▸ Exercises to complete
1 – In the Kenyan court case header, which bodies are named between "Republic v" and "Exparte" in its first line?
2 – Continue the Kenyan court case header from the point where it stops.

▸ Text segment
+-------+

Republic v Ministry of Transport, Infrastructure, Housing & Urban Development, Ministry of Devolution & Planning & Attorney General Exparte Naphas Mmenya t/a Muamala Enterprises [2019] KEHC 11059 (KLR)
Full Case Text
REPUBLIC OF KENYA
IN THE HIGH COURT OF KENYA AT NAIROBI
JUDICIAL REVIEW DIVISION
MISC. APP NO. 539 OF 2017
IN THE MATTER OF AN APPLICATION FOR JUDICIAL REVIEW ORDERS FOR MANDAMUS
(IN THE MATTER OF THE CHIEF MAGISTRATE'S COURT CIVIL SUIT NUMBER 5900 OF 2016, NAPHAS MMENYA T/A MUAMALA ENTERPRISES V MINISTRY OF TRANSPORT, INFRASTRUCTURE, HOUSING & URBAN DEVELOPMENT & OTHERS)

+-------+

▸ Material provided
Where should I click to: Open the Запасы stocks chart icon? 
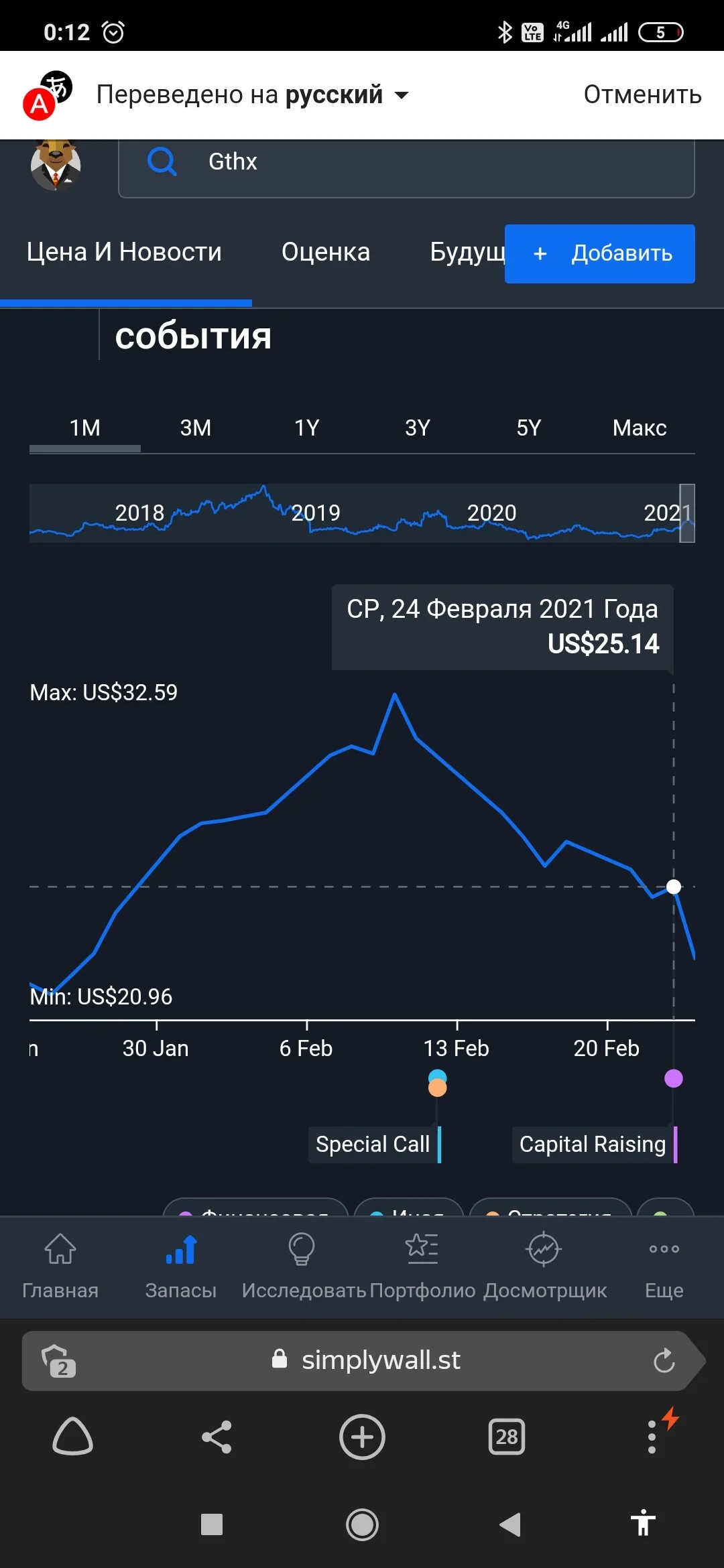[x=181, y=1249]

+-------+

▸ Answers to each task
1 –
- Ministry of Transport, Infrastructure, Housing & Urban Development
- Ministry of Devolution & Planning
- Attorney General

2 –
BETWEEN
REPUBLIC...............................................................................................................APPLICANT
VERSUS
MINISTRY OF TRANSPORT, INFRASTRUCTURE,
HOUSING & URBAN DEVELOPMENT.....................................................1ST RESPONDENT
MINISTRY OF DEVOLUTION & PLANNING ........................................2ND RESPONDENT
THE ATTORNEY GENERAL.......................................................................3RD RESPONDENT
AND
NAPHAS MMENYA
T/A MUAMALA ENTERPRISES......................................................EX PARTE APPLICANT
RULING
1. Before me for determination is the ex parte applicant's Notice of Motion dated 5th June 2018 seeking an order of Mandamus to compel the Respondents to pay him Ksh. 400,953. 00 which amount arises from a decree issued in his favour in Chief Magistrates' Court Civil Suit Number 5900 of 2016, Nairobi, plus interests thereon at the rate of 12%per annum from 3rd August 2016 until payment in full and taxed costs.
2. The ex parte applicant also seeks an order that the said sum be paid within 14 days from the date of service of the court order, in default, a Notice to Show Cause do issue against the Principal Secretary, Ministry of Devolution and Planning and the Attorney General to show cause why they should not be cited for contempt.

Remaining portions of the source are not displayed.